3-year Height Outcomes in Children Treated with Growth Hormone for Growth Hormone Deficiency and other Growth Hormone Disorders
A study was presented at the 2011 Endocrine Society Annual Meeting on treating children with growth hormone for growth hormone deficiency (and other growth hormone-related disorders). It was called “Analysis of 3-Year Height Outcomes by Gender and Pubertal Status in Children Treated with Growth Hormone for Growth Hormone Deficiency and Other Growth Hormone-Related Disorders: Data from the ANSWER Program®.”
The study was done in America. Currently, long-term safety and efficacy data on pediatric patients treated with Norditropin® (somatropin rDNA origin) are being collected through a registry called American Norditropin Studies: Web-Enabled Research (ANSWER).
By October 2010, data were collected from 8,359 treatment-naïve pediatric patients who had isolated/idiopathic growth hormone deficiency (GHD; n=4,454), multiple pituitary hormone deficiency (MPHD; n=387), small for gestational age (SGA; n=461), idiopathic short statue (ISS; n=758), and Turner syndrome (TS; n=435).
The change from baseline in height standard deviation scares (ΔHSDS) were analyzed at years 1, 2, and 3.
At the start of growth hormone (GH) treatment, patients with MPHD (mean age 7.4±5.44 years), SGA (mean age 8.5±3.84 years), and TS (mean age 8.6±4.08 years) were generally younger than patients with other diagnostic categories. GHD mean was age 10.8±3.51 years, and for ISS, the mean age was 11.2±3.07.
Patients with MPHD and GHD had the lowest mean peak GH levels at baseline (MPHD: 3.1±3.03 ng.mL; GHD: 5.3±2.76 ng/mL). This is in comparison to other diagnostic categories; ISS had a mean peak GH level of 17.0±20.03 ng/mL, and SGA had a mean peak GH level of 13.8±12.63 ng/mL.

### DATA EXTRACTS:
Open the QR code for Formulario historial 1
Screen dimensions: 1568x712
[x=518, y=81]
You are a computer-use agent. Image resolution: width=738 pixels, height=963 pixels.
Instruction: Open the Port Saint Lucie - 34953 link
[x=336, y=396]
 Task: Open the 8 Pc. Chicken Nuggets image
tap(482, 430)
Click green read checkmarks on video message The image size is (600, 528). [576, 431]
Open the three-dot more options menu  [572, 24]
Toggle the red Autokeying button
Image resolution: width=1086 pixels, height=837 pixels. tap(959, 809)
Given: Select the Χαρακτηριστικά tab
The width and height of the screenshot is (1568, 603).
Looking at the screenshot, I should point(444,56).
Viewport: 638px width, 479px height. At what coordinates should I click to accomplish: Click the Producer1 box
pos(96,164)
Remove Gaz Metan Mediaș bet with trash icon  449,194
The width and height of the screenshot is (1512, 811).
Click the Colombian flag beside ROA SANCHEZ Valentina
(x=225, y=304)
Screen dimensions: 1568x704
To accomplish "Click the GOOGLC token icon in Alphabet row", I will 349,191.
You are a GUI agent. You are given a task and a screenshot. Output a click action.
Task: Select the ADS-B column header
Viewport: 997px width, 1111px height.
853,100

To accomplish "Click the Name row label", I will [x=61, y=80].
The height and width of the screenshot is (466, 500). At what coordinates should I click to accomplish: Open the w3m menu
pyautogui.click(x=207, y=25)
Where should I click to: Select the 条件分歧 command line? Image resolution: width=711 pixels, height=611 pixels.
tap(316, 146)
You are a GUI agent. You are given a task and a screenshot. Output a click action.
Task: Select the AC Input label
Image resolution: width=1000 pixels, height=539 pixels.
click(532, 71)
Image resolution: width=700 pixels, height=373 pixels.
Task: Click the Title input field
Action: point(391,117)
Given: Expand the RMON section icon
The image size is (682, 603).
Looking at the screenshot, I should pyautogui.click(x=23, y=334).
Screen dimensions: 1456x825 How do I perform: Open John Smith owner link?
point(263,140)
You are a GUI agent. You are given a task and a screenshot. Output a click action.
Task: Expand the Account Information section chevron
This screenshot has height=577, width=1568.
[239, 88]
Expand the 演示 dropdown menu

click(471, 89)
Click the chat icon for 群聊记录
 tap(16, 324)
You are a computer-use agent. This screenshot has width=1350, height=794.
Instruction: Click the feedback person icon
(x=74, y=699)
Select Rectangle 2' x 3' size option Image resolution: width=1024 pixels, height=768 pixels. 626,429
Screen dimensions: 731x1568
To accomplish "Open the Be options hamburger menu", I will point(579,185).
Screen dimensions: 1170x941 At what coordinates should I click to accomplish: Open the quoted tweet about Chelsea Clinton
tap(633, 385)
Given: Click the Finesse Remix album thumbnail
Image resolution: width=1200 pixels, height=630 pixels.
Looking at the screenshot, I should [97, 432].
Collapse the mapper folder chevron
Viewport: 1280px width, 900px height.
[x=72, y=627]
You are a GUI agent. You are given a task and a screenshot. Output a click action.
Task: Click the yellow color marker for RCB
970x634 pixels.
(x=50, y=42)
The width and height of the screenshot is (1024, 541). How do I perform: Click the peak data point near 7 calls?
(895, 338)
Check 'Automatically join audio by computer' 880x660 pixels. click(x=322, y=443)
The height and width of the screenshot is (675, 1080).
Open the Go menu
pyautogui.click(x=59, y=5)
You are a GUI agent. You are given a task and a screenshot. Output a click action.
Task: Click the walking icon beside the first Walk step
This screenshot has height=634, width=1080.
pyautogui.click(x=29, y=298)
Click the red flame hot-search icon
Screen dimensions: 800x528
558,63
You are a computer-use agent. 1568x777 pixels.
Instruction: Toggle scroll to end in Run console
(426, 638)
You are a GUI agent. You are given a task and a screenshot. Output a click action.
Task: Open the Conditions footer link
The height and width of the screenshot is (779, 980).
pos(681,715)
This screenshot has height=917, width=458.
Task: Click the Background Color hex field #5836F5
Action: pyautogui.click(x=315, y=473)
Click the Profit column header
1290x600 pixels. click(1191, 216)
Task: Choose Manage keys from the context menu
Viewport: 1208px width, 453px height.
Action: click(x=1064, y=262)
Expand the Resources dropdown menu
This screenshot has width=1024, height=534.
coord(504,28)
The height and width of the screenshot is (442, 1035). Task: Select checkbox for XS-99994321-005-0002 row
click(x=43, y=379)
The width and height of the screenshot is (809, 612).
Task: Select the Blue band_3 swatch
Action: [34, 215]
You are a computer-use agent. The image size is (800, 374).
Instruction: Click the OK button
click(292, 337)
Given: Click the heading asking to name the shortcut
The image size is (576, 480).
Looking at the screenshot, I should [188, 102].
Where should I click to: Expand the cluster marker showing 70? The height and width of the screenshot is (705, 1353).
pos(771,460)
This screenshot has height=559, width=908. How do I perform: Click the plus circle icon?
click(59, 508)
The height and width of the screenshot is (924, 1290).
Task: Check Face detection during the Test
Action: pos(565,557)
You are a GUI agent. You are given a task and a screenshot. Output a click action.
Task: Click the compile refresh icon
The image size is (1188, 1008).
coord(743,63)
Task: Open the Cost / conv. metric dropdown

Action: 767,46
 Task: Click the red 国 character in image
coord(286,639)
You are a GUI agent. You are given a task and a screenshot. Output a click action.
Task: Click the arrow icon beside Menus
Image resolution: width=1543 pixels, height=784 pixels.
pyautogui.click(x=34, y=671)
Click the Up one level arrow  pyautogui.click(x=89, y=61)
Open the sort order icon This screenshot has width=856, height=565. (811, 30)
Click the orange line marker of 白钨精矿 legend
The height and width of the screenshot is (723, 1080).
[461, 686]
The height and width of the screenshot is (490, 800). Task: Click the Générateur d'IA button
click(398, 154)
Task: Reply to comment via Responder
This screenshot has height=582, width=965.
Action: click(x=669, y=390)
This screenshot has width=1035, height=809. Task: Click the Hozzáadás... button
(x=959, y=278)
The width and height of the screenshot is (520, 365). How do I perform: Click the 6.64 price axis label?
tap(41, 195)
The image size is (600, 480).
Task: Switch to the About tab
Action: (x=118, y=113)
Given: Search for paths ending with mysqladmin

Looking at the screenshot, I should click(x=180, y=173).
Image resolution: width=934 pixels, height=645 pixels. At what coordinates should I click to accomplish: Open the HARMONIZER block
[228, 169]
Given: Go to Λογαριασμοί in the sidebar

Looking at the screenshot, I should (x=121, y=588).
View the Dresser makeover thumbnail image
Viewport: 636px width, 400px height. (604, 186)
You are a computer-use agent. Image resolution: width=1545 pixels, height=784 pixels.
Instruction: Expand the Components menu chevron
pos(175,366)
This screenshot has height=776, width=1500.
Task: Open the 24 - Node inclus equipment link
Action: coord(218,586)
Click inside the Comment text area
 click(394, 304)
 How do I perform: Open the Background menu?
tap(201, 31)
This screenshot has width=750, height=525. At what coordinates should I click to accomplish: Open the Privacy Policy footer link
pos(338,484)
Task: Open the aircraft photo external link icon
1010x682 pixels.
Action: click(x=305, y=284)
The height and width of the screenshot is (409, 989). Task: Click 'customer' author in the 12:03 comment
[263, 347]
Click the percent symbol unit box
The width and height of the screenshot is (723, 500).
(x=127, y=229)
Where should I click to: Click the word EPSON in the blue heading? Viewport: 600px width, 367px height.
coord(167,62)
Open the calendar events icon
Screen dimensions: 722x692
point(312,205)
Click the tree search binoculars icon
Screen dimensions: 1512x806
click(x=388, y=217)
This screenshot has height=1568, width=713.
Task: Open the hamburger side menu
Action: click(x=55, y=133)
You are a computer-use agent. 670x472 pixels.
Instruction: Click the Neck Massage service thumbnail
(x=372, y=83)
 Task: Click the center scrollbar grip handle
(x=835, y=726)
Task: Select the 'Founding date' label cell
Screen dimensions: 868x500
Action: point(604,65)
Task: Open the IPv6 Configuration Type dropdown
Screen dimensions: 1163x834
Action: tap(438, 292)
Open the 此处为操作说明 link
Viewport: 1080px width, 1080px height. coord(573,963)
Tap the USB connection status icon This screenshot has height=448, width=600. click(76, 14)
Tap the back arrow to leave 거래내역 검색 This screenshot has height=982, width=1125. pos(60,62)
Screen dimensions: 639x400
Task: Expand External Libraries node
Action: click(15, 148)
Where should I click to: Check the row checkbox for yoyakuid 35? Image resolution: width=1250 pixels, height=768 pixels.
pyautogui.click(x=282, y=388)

### YOUR TASKS:
1. In the growth hormone study report:
(a) At what meeting was the study presented?
(b) By October 2010, data had been collected from how many treatment-naïve pediatric patients?
(c) What was the mean age of patients with SGA at the start of GH treatment?
2. Continue the report on the growth hormone study from the point where it stops.

### ANSWERS GIVEN:
1.
(a) The 2011 Endocrine Society Annual Meeting.
(b) 8,359.
(c) 8.5±3.84 years.

2.
There were limited gender difference in DHSDS found across the diagnostic categories; a significant effect was observed in patients with GHD and SGA at year 1 (male>female; p=0.022).
Looking at pubertal status for patients with GHD, the best DHSDS at the third year was seen in patients were stayed in a prepubertal stage during the entire treatment period (1.51±0.86); this is compared to patients who were already pubertal when they began treatment (1.26±0.68) or patients who transitioned into the pubertal stage during the study (1.24±0.65).
Stratifying by age at beginning of treatment, younger patients demonstrated greater DHSDS than older patients—this is for all diagnostic categories for males and females. The overall DHSDS at year 3 for males <11 years old was 1.39±0.83; for males at least 11 years old, the overall DHSDS was 1.13±0.66 (p<0.0001). For females <10 years old, the overall DHSDS at year 3 was 1.26±0.88; for females at least 10 years, the overall DHSDS was 1.10±0.78 (p=0.0089). There were similar results at years 1 and 2.
The researchers stress that this data emphasize the importance of starting GH treatment at a younger age; the study showed that 3 years after starting GH treatment, a better growth response was seen in younger and prepubertal children.